(Some records)
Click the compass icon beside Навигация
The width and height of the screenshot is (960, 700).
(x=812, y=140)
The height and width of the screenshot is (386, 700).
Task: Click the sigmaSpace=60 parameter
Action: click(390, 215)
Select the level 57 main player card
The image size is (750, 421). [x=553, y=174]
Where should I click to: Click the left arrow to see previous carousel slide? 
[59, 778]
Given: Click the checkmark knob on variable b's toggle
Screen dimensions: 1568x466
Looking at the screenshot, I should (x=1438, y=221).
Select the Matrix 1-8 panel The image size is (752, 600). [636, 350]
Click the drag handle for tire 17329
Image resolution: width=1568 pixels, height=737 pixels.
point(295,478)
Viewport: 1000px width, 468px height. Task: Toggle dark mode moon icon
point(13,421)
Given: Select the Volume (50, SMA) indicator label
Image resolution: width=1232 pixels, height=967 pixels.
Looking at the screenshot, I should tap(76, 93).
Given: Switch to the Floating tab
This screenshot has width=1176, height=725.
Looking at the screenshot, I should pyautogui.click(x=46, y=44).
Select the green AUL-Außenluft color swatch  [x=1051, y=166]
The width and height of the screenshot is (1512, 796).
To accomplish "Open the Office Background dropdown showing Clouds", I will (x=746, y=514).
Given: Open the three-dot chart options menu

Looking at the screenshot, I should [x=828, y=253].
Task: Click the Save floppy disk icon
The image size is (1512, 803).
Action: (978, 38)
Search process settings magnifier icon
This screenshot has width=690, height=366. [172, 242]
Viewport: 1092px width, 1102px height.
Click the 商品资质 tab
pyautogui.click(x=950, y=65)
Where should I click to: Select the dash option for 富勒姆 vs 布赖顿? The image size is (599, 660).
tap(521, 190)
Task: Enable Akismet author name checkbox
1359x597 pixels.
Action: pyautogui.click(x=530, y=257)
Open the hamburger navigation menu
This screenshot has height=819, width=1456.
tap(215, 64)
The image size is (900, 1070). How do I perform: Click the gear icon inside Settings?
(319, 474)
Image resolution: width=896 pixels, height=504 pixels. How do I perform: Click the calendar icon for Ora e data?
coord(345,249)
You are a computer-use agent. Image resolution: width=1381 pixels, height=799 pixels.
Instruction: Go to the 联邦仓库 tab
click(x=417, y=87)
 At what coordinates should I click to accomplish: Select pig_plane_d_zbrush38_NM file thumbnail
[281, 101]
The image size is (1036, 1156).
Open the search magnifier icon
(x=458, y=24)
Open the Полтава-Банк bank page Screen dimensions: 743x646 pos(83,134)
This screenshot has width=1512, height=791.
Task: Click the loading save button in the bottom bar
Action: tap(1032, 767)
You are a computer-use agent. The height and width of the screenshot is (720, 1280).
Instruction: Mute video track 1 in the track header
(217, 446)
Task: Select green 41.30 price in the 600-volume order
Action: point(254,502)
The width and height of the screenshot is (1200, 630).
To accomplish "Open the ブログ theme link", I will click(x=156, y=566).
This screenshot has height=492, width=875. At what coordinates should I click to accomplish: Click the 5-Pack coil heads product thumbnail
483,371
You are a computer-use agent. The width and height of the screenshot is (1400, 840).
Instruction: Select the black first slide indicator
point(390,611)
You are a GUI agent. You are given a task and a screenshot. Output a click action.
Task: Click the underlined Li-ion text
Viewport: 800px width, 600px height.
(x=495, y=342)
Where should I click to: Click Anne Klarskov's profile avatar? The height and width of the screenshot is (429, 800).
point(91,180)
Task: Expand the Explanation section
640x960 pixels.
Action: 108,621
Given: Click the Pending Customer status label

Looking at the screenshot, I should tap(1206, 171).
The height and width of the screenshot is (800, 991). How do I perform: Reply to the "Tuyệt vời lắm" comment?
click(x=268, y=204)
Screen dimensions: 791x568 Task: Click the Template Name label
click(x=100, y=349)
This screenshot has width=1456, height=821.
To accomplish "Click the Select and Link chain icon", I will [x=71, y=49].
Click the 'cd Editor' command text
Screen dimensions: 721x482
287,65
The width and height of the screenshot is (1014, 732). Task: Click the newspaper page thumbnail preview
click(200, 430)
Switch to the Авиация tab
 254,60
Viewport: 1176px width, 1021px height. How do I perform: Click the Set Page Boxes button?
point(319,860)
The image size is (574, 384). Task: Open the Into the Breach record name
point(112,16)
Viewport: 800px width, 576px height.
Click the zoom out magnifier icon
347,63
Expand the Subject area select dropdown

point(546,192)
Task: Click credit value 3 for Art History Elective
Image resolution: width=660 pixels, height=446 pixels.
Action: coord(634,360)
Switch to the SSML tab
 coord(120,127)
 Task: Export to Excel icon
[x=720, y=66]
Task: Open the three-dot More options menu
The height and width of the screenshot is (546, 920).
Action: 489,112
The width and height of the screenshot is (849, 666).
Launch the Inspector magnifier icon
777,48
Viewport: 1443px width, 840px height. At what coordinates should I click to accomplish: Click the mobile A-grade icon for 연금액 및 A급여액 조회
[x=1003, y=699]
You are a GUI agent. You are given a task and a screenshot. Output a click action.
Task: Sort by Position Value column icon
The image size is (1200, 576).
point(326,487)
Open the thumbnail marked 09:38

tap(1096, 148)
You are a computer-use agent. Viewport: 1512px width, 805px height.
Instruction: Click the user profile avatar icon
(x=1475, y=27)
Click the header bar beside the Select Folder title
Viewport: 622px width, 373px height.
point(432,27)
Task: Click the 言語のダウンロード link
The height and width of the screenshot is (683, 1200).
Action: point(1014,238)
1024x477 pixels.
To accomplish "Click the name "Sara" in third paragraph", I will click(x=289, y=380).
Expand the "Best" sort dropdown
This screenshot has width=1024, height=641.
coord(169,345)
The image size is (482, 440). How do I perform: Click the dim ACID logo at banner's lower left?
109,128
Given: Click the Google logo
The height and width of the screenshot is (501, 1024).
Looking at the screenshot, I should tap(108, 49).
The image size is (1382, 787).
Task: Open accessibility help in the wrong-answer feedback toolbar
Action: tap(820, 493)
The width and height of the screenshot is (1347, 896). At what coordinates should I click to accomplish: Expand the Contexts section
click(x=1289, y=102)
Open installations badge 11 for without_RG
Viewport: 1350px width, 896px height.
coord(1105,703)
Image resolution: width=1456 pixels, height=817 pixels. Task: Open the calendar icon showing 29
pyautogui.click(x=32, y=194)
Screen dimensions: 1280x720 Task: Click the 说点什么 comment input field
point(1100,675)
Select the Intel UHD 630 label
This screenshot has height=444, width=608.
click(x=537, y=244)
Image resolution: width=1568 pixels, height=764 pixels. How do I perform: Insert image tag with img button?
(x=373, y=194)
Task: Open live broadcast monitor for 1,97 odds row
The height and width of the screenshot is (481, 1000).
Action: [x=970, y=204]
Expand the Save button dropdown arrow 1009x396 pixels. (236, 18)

-- Requirements --
Reproduce every line of the records above word for word.

-- Solution to this problem --
Click the compass icon beside Навигация
The width and height of the screenshot is (960, 700).
(x=812, y=140)
The height and width of the screenshot is (386, 700).
Task: Click the sigmaSpace=60 parameter
Action: click(390, 215)
Select the level 57 main player card
The image size is (750, 421). [x=553, y=174]
Where should I click to: Click the left arrow to see previous carousel slide? 
[59, 778]
Given: Click the checkmark knob on variable b's toggle
Screen dimensions: 1568x466
Looking at the screenshot, I should (x=1438, y=221).
Select the Matrix 1-8 panel The image size is (752, 600). [636, 350]
Click the drag handle for tire 17329
Image resolution: width=1568 pixels, height=737 pixels.
point(295,478)
Viewport: 1000px width, 468px height. Task: Toggle dark mode moon icon
point(13,421)
Given: Select the Volume (50, SMA) indicator label
Image resolution: width=1232 pixels, height=967 pixels.
Looking at the screenshot, I should tap(76, 93).
Given: Switch to the Floating tab
This screenshot has width=1176, height=725.
Looking at the screenshot, I should pyautogui.click(x=46, y=44).
Select the green AUL-Außenluft color swatch  [x=1051, y=166]
The width and height of the screenshot is (1512, 796).
To accomplish "Open the Office Background dropdown showing Clouds", I will (x=746, y=514).
Given: Open the three-dot chart options menu

Looking at the screenshot, I should [x=828, y=253].
Task: Click the Save floppy disk icon
The image size is (1512, 803).
Action: (978, 38)
Search process settings magnifier icon
This screenshot has width=690, height=366. [172, 242]
Viewport: 1092px width, 1102px height.
Click the 商品资质 tab
pyautogui.click(x=950, y=65)
Where should I click to: Select the dash option for 富勒姆 vs 布赖顿? The image size is (599, 660).
tap(521, 190)
Task: Enable Akismet author name checkbox
1359x597 pixels.
Action: pyautogui.click(x=530, y=257)
Open the hamburger navigation menu
This screenshot has height=819, width=1456.
tap(215, 64)
The image size is (900, 1070). How do I perform: Click the gear icon inside Settings?
(319, 474)
Image resolution: width=896 pixels, height=504 pixels. How do I perform: Click the calendar icon for Ora e data?
coord(345,249)
You are a computer-use agent. Image resolution: width=1381 pixels, height=799 pixels.
Instruction: Go to the 联邦仓库 tab
click(x=417, y=87)
 At what coordinates should I click to accomplish: Select pig_plane_d_zbrush38_NM file thumbnail
[281, 101]
The image size is (1036, 1156).
Open the search magnifier icon
(x=458, y=24)
Open the Полтава-Банк bank page Screen dimensions: 743x646 pos(83,134)
This screenshot has width=1512, height=791.
Task: Click the loading save button in the bottom bar
Action: tap(1032, 767)
You are a computer-use agent. The height and width of the screenshot is (720, 1280).
Instruction: Mute video track 1 in the track header
(217, 446)
Task: Select green 41.30 price in the 600-volume order
Action: point(254,502)
The width and height of the screenshot is (1200, 630).
To accomplish "Open the ブログ theme link", I will click(x=156, y=566).
This screenshot has height=492, width=875. At what coordinates should I click to accomplish: Click the 5-Pack coil heads product thumbnail
483,371
You are a computer-use agent. The width and height of the screenshot is (1400, 840).
Instruction: Select the black first slide indicator
point(390,611)
You are a GUI agent. You are given a task and a screenshot. Output a click action.
Task: Click the underlined Li-ion text
Viewport: 800px width, 600px height.
(x=495, y=342)
Where should I click to: Click Anne Klarskov's profile avatar? The height and width of the screenshot is (429, 800).
point(91,180)
Task: Expand the Explanation section
640x960 pixels.
Action: 108,621
Given: Click the Pending Customer status label

Looking at the screenshot, I should tap(1206, 171).
The height and width of the screenshot is (800, 991). How do I perform: Reply to the "Tuyệt vời lắm" comment?
click(x=268, y=204)
Screen dimensions: 791x568 Task: Click the Template Name label
click(x=100, y=349)
This screenshot has width=1456, height=821.
To accomplish "Click the Select and Link chain icon", I will [x=71, y=49].
Click the 'cd Editor' command text
Screen dimensions: 721x482
287,65
The width and height of the screenshot is (1014, 732). Task: Click the newspaper page thumbnail preview
click(200, 430)
Switch to the Авиация tab
 254,60
Viewport: 1176px width, 1021px height. How do I perform: Click the Set Page Boxes button?
point(319,860)
The image size is (574, 384). Task: Open the Into the Breach record name
point(112,16)
Viewport: 800px width, 576px height.
Click the zoom out magnifier icon
347,63
Expand the Subject area select dropdown

point(546,192)
Task: Click credit value 3 for Art History Elective
Image resolution: width=660 pixels, height=446 pixels.
Action: coord(634,360)
Switch to the SSML tab
 coord(120,127)
 Task: Export to Excel icon
[x=720, y=66]
Task: Open the three-dot More options menu
The height and width of the screenshot is (546, 920).
Action: 489,112
The width and height of the screenshot is (849, 666).
Launch the Inspector magnifier icon
777,48
Viewport: 1443px width, 840px height. At what coordinates should I click to accomplish: Click the mobile A-grade icon for 연금액 및 A급여액 조회
[x=1003, y=699]
You are a GUI agent. You are given a task and a screenshot. Output a click action.
Task: Sort by Position Value column icon
The image size is (1200, 576).
point(326,487)
Open the thumbnail marked 09:38

tap(1096, 148)
You are a computer-use agent. Viewport: 1512px width, 805px height.
Instruction: Click the user profile avatar icon
(x=1475, y=27)
Click the header bar beside the Select Folder title
Viewport: 622px width, 373px height.
point(432,27)
Task: Click the 言語のダウンロード link
The height and width of the screenshot is (683, 1200).
Action: point(1014,238)
1024x477 pixels.
To accomplish "Click the name "Sara" in third paragraph", I will click(x=289, y=380).
Expand the "Best" sort dropdown
This screenshot has width=1024, height=641.
coord(169,345)
The image size is (482, 440). How do I perform: Click the dim ACID logo at banner's lower left?
109,128
Given: Click the Google logo
The height and width of the screenshot is (501, 1024).
Looking at the screenshot, I should tap(108, 49).
The image size is (1382, 787).
Task: Open accessibility help in the wrong-answer feedback toolbar
Action: tap(820, 493)
The width and height of the screenshot is (1347, 896). At what coordinates should I click to accomplish: Expand the Contexts section
click(x=1289, y=102)
Open installations badge 11 for without_RG
Viewport: 1350px width, 896px height.
coord(1105,703)
Image resolution: width=1456 pixels, height=817 pixels. Task: Open the calendar icon showing 29
pyautogui.click(x=32, y=194)
Screen dimensions: 1280x720 Task: Click the 说点什么 comment input field
point(1100,675)
Select the Intel UHD 630 label
This screenshot has height=444, width=608.
click(x=537, y=244)
Image resolution: width=1568 pixels, height=764 pixels. How do I perform: Insert image tag with img button?
(x=373, y=194)
Task: Open live broadcast monitor for 1,97 odds row
The height and width of the screenshot is (481, 1000).
Action: [x=970, y=204]
Expand the Save button dropdown arrow 1009x396 pixels. (236, 18)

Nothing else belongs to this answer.